***** AVAILABLE DATA *****

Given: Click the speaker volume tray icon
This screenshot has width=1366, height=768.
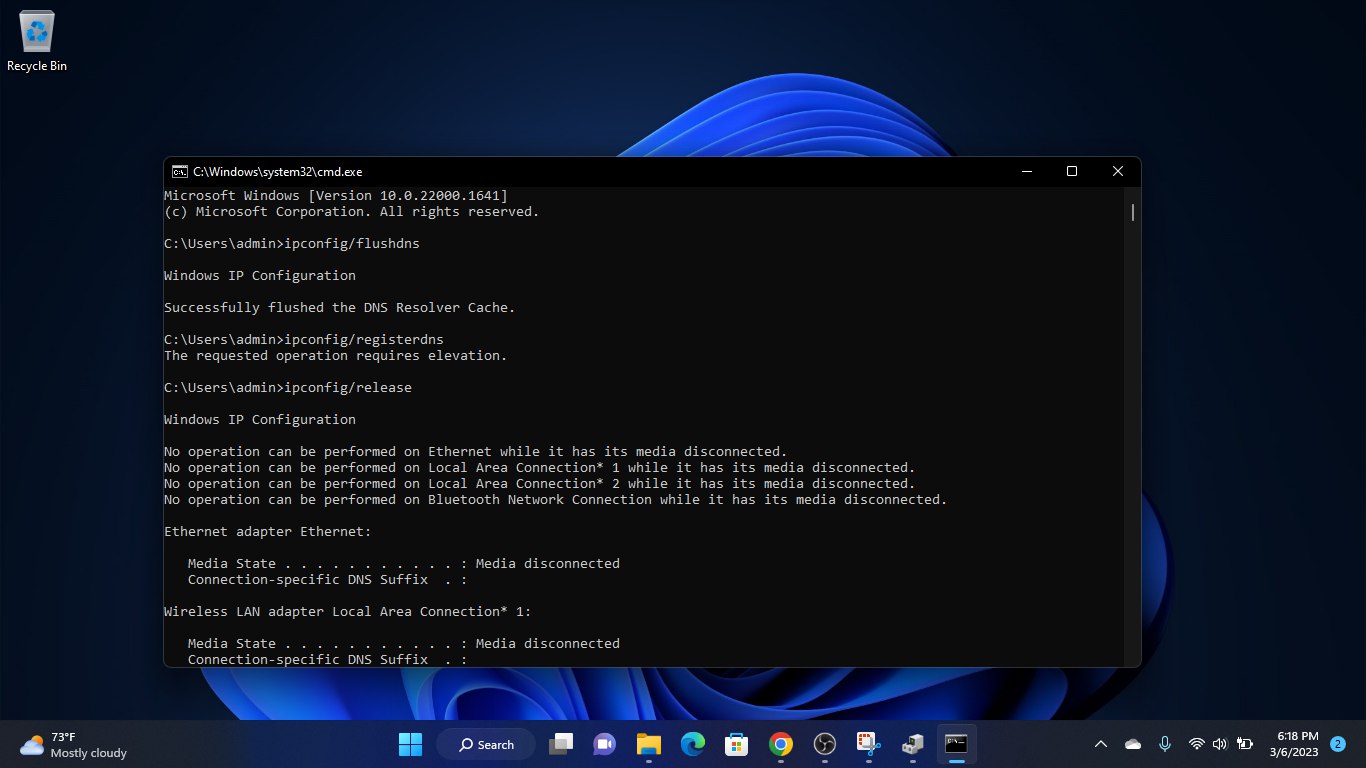Looking at the screenshot, I should (x=1219, y=744).
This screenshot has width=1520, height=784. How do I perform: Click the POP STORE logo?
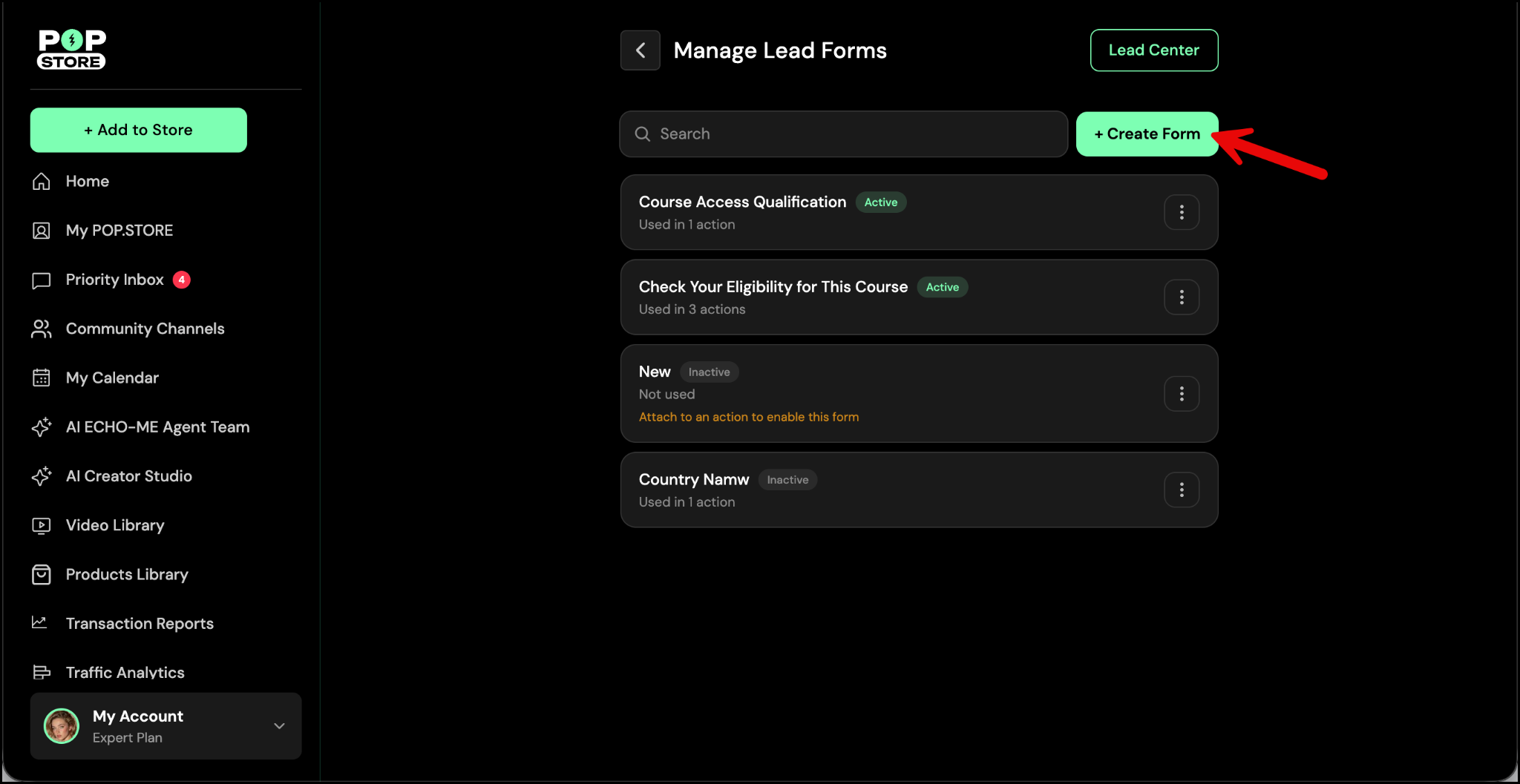72,50
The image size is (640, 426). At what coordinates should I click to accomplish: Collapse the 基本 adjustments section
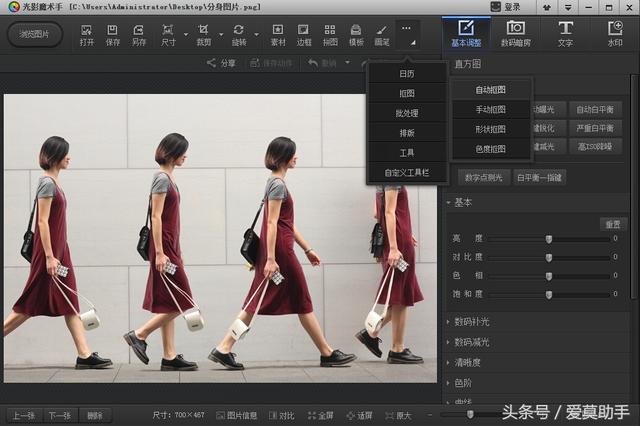point(463,202)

*****

# DIRECTIONS FOR THIS TASK
Please reproduce the records above exactly, leaving out every picture.

# TASK RESULT
Given: Click the speaker volume tray icon
This screenshot has width=1366, height=768.
Looking at the screenshot, I should (x=1219, y=744).
This screenshot has width=1520, height=784. How do I perform: Click the POP STORE logo?
72,50
The image size is (640, 426). At what coordinates should I click to accomplish: Collapse the 基本 adjustments section
point(463,202)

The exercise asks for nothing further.